:: DESCRIPTION OF THE TASK ::
Quote the data word for word, from the line containing "The height and" through the end of the data. Leave out the pictures.

Rows of pointing data
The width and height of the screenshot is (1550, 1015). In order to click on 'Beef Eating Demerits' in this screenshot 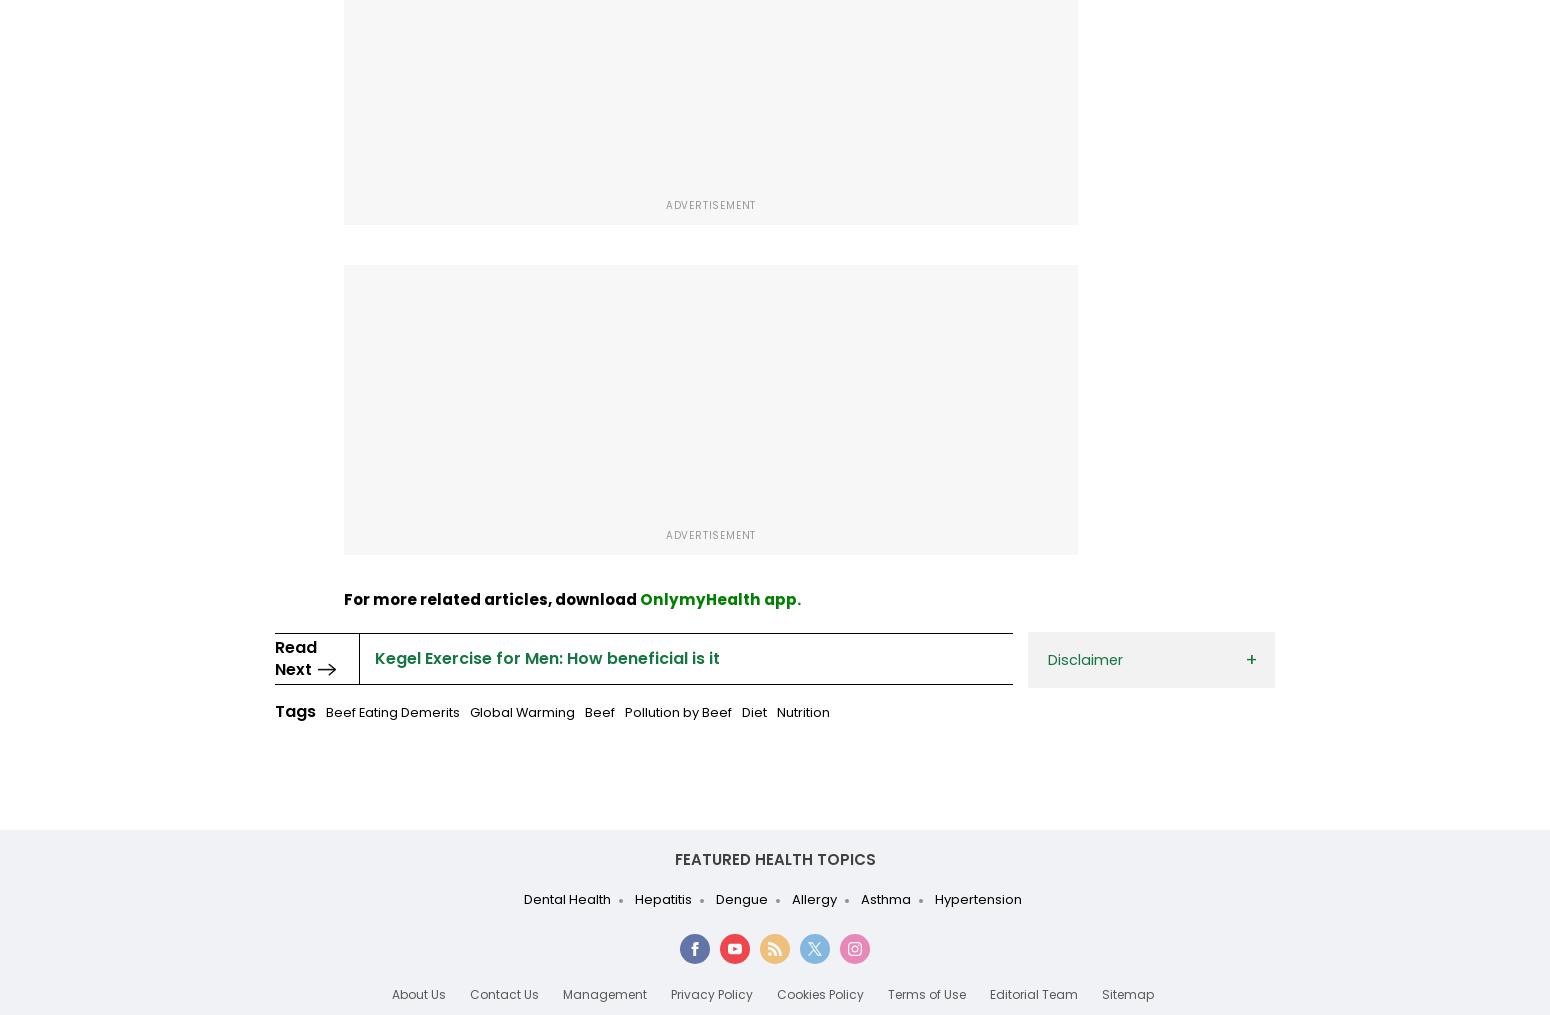, I will do `click(392, 712)`.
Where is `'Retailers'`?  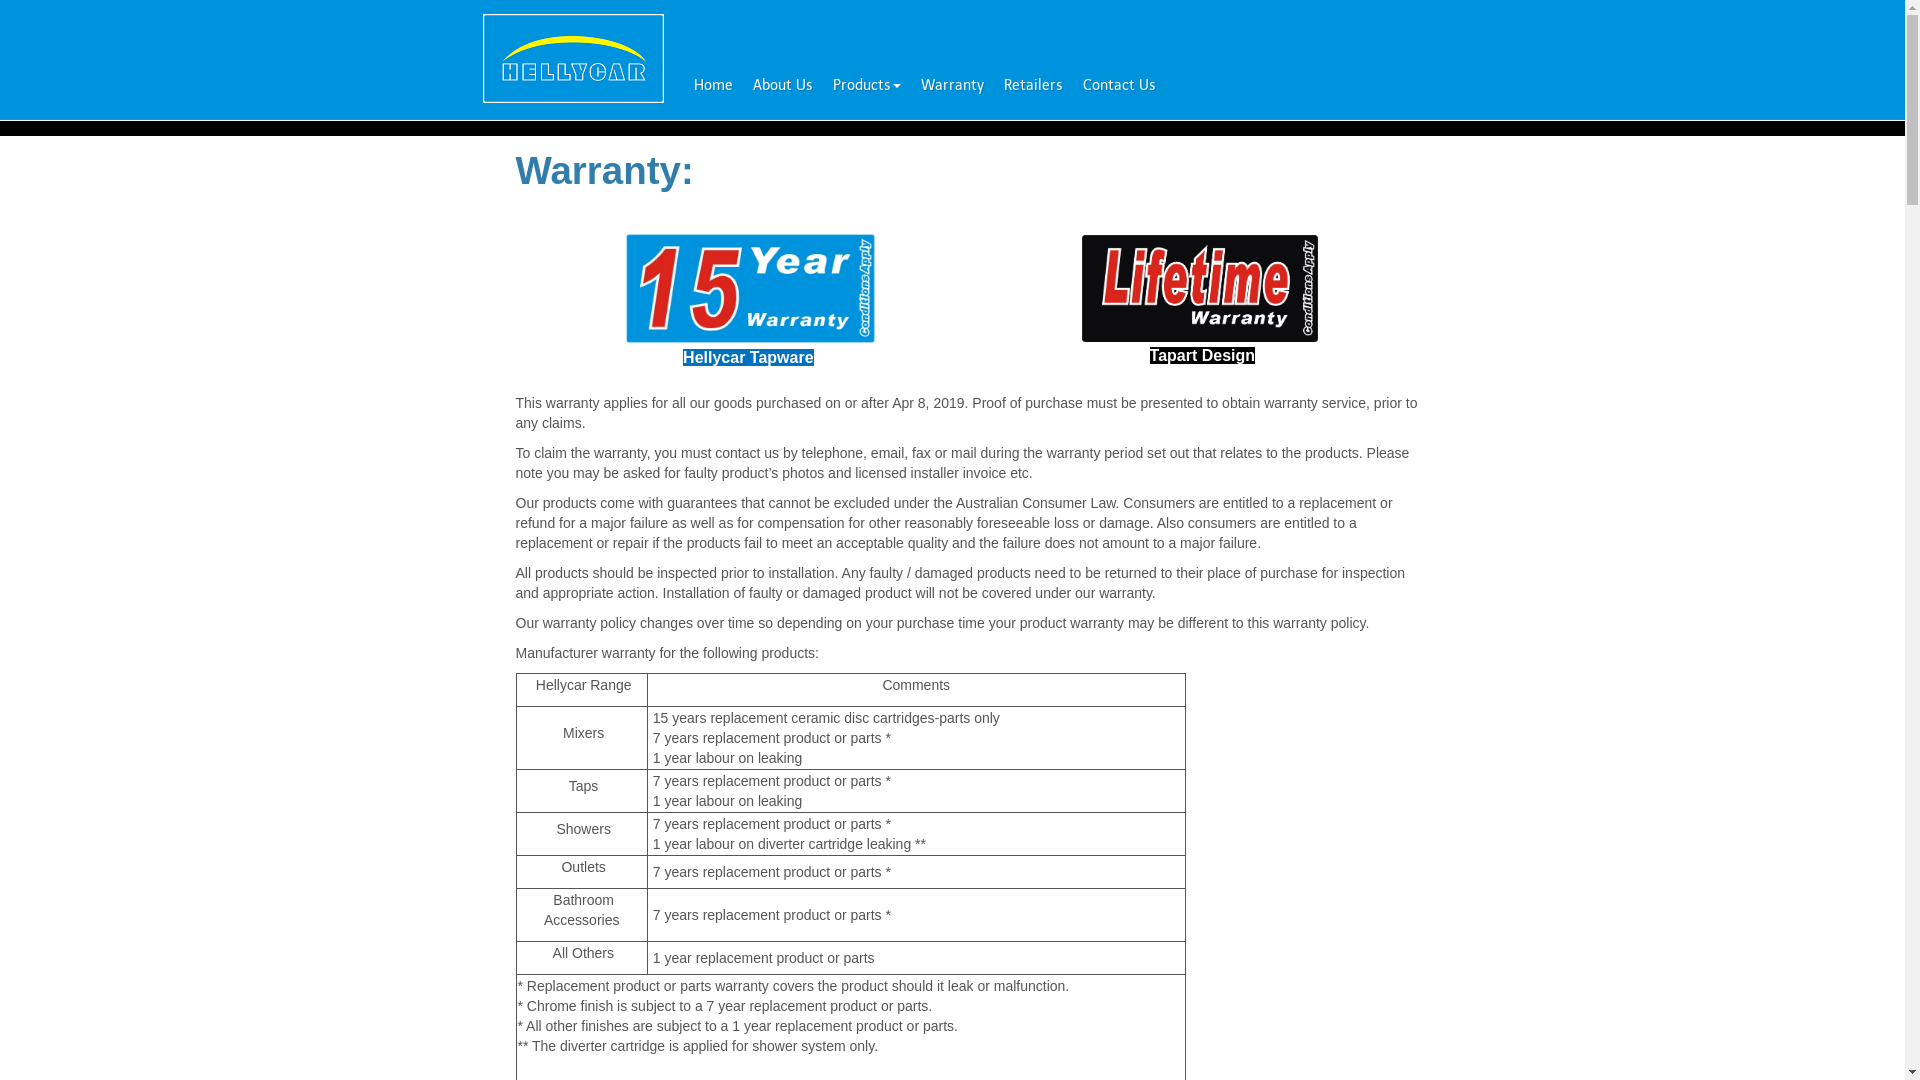
'Retailers' is located at coordinates (1033, 83).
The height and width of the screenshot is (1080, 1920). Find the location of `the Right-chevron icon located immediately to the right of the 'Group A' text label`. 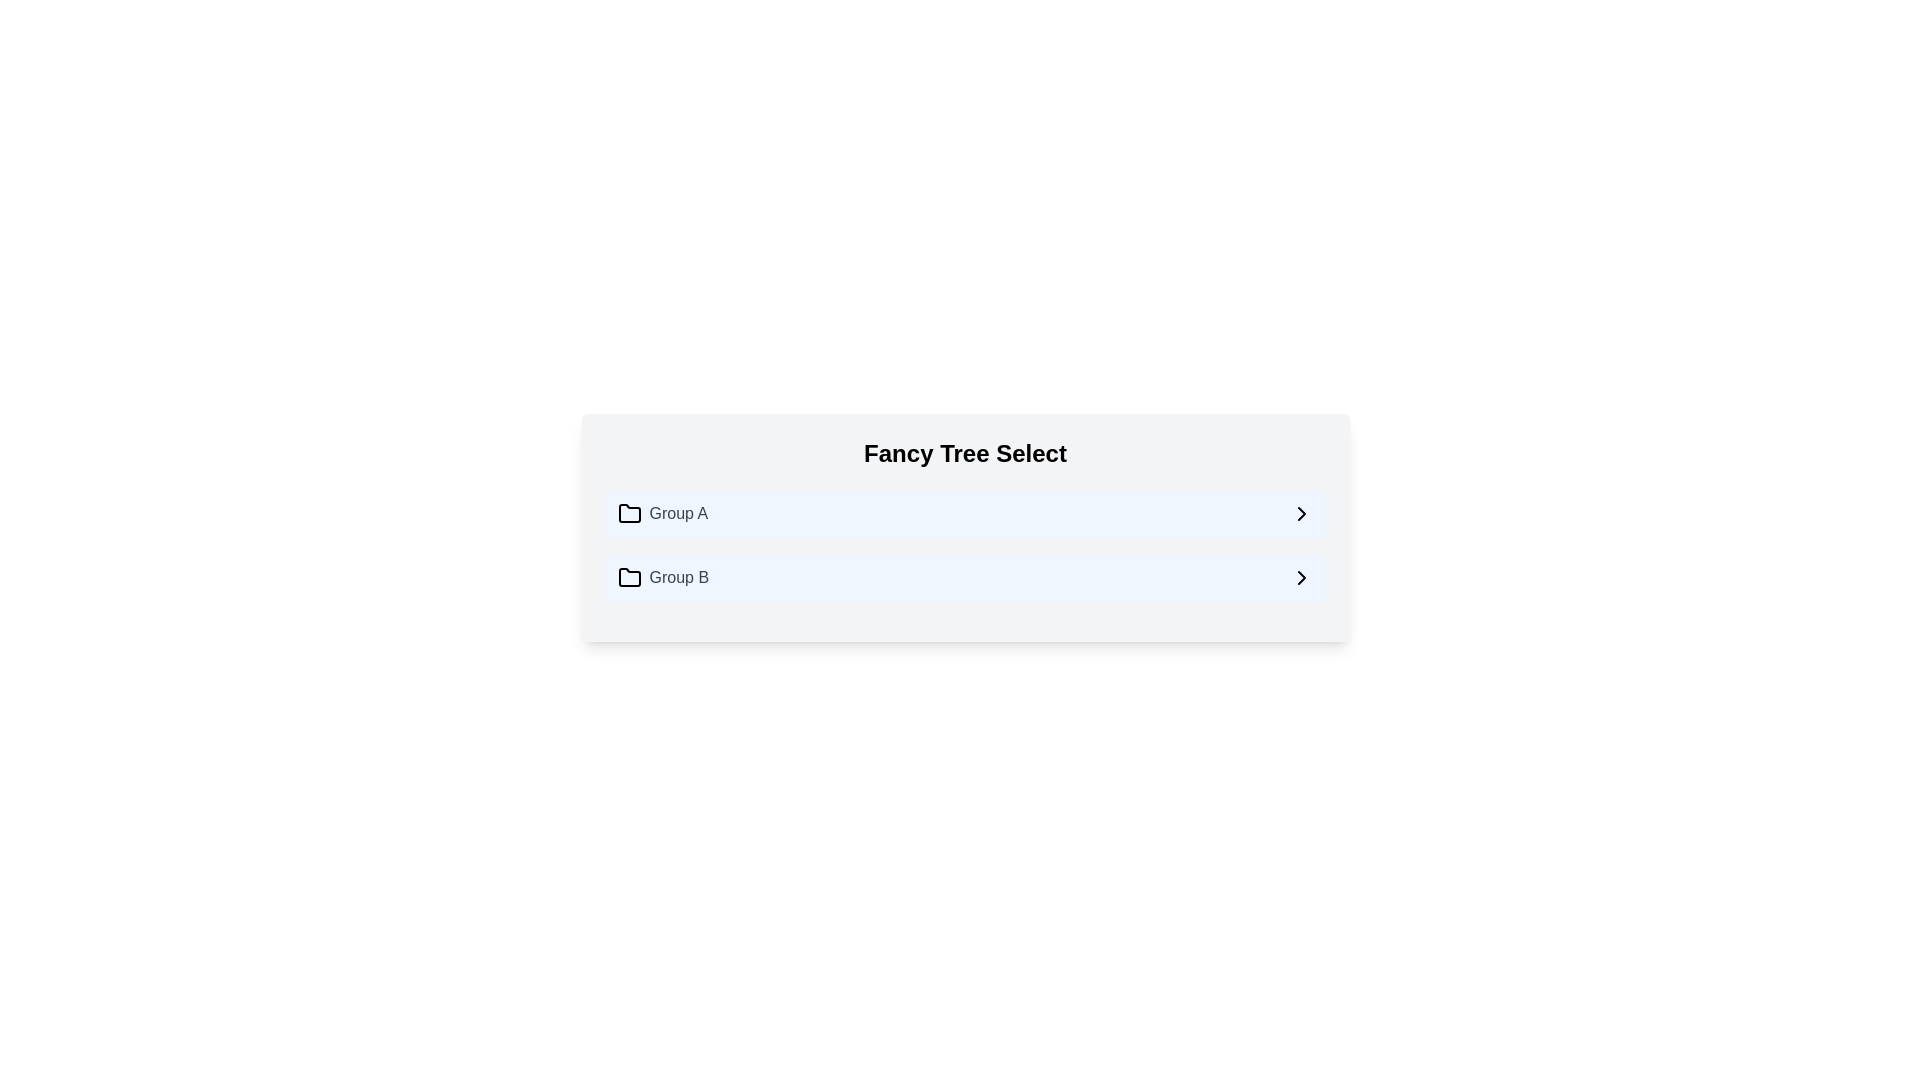

the Right-chevron icon located immediately to the right of the 'Group A' text label is located at coordinates (1301, 512).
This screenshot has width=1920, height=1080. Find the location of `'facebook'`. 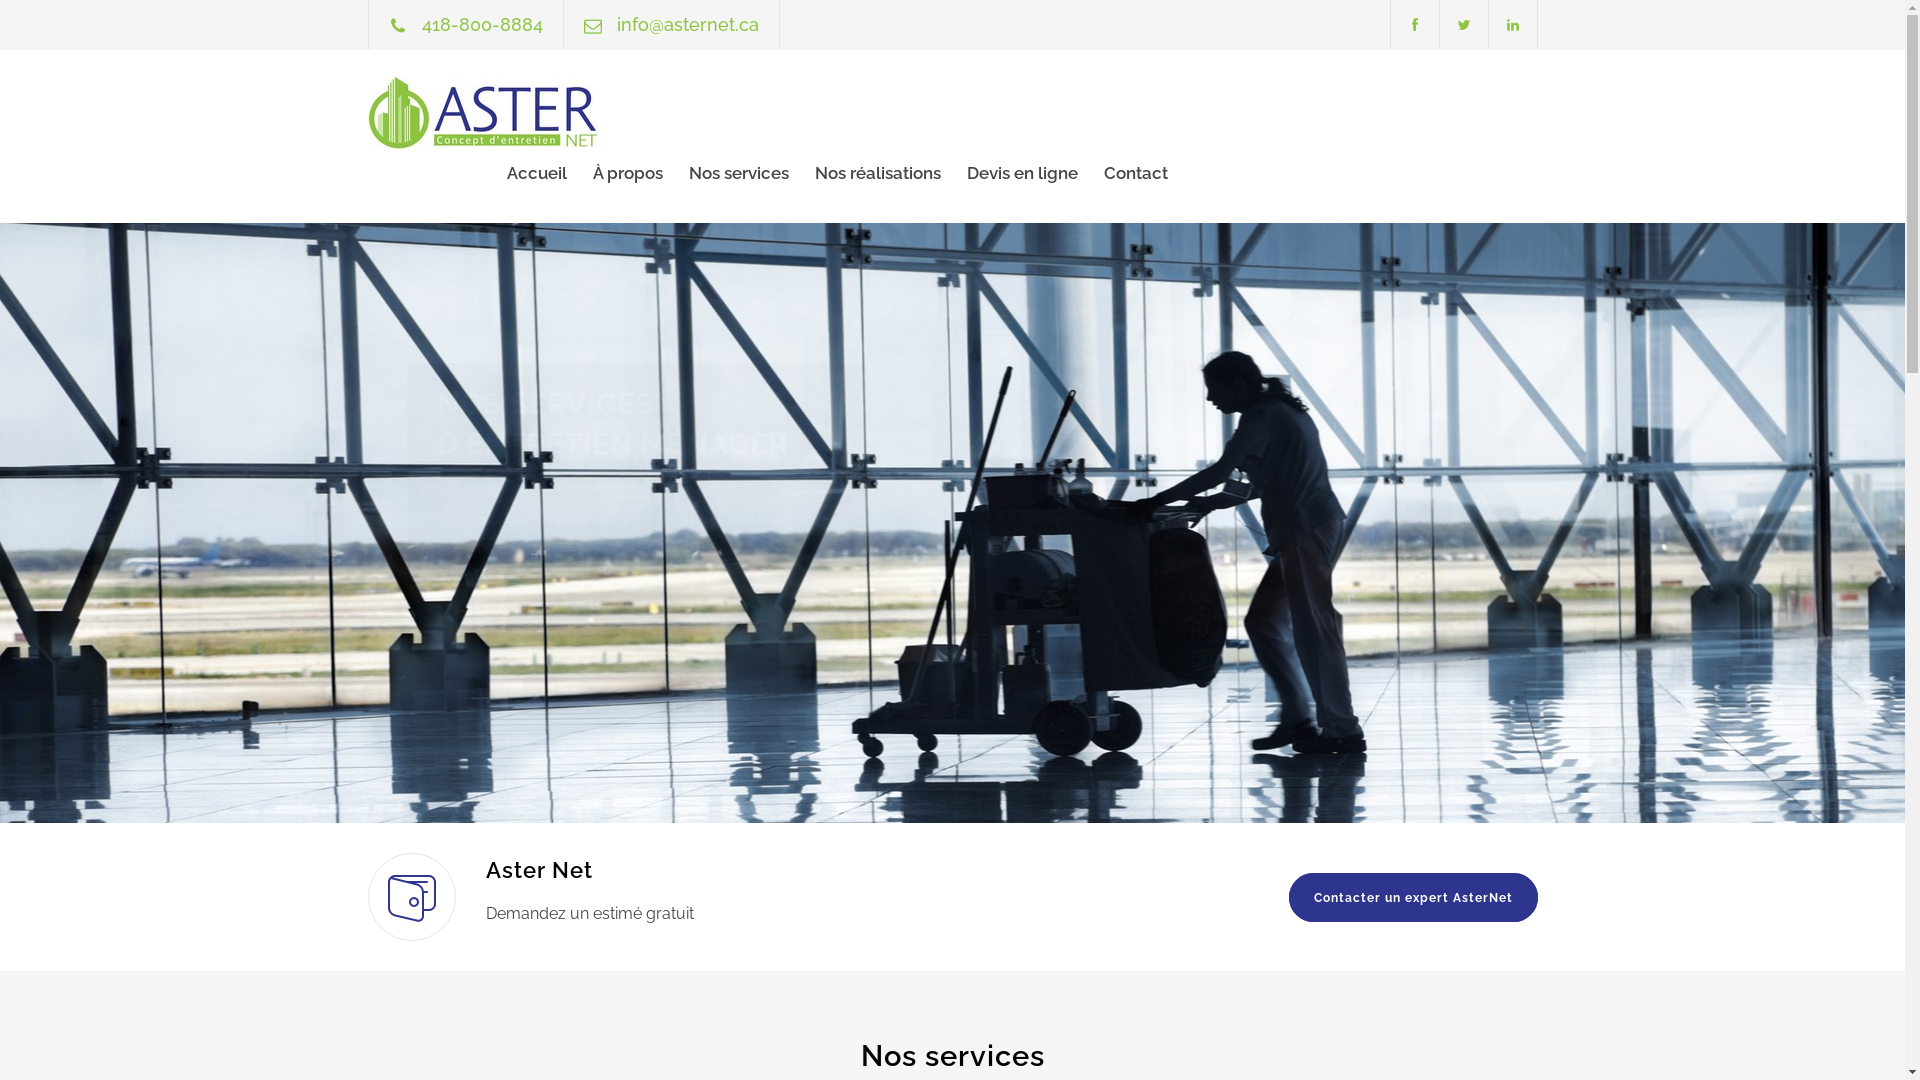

:: PROBLEM SOLUTION ::
The height and width of the screenshot is (1080, 1920). Find the location of `the Right-chevron icon located immediately to the right of the 'Group A' text label`. 

the Right-chevron icon located immediately to the right of the 'Group A' text label is located at coordinates (1301, 512).
This screenshot has width=1920, height=1080. Find the location of `'facebook'`. 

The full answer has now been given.